* Exercise materials:

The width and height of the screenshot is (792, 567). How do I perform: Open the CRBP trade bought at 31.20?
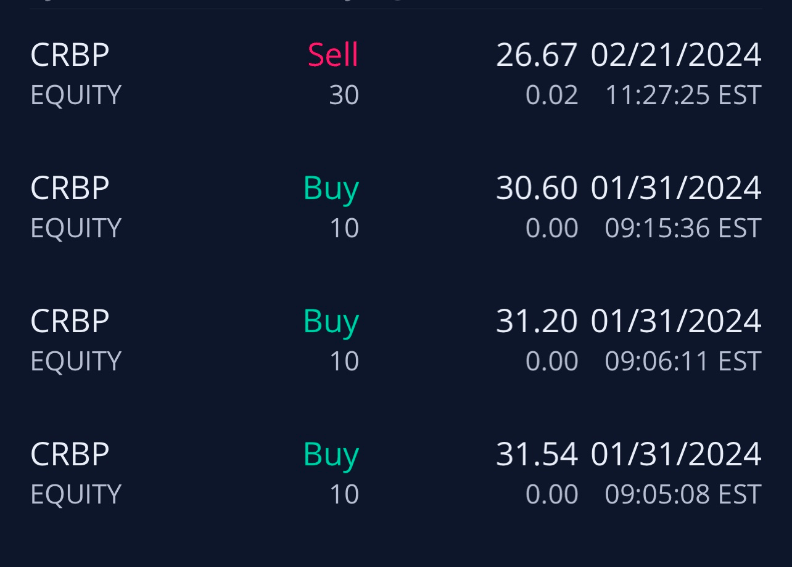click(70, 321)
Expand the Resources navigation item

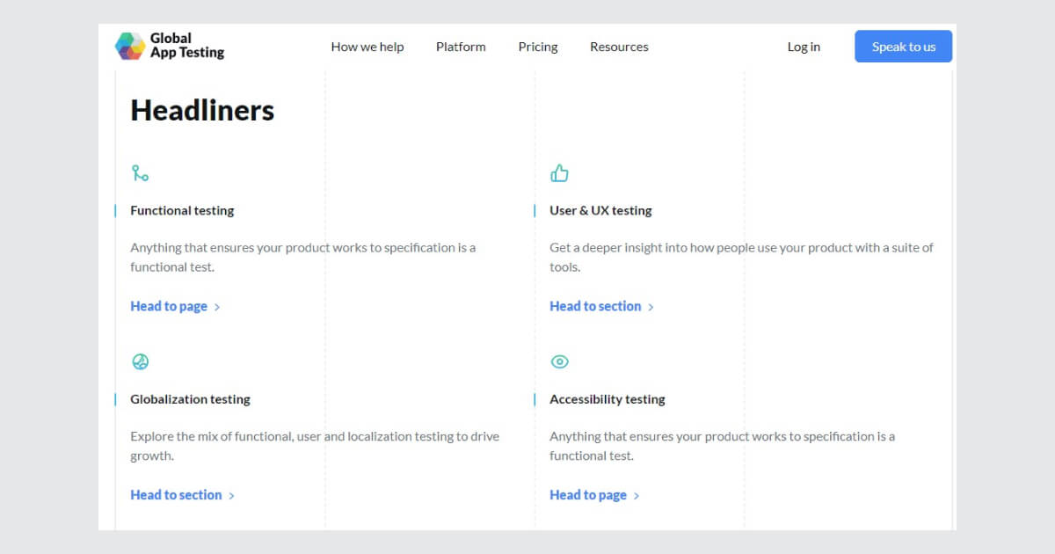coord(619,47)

--

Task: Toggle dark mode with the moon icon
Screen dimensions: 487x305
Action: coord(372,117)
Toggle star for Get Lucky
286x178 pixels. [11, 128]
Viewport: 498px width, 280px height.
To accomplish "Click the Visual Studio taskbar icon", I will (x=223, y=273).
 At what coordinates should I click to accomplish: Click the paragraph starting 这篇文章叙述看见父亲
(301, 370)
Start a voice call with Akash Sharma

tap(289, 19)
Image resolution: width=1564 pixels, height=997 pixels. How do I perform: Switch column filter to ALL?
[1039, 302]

* Task to complete: Please report every line among the entries that includes "icon".

* Output of the exercise:
Task: Toggle dark mode with the moon icon
To accomplish "Click the Visual Studio taskbar icon", I will (x=223, y=273).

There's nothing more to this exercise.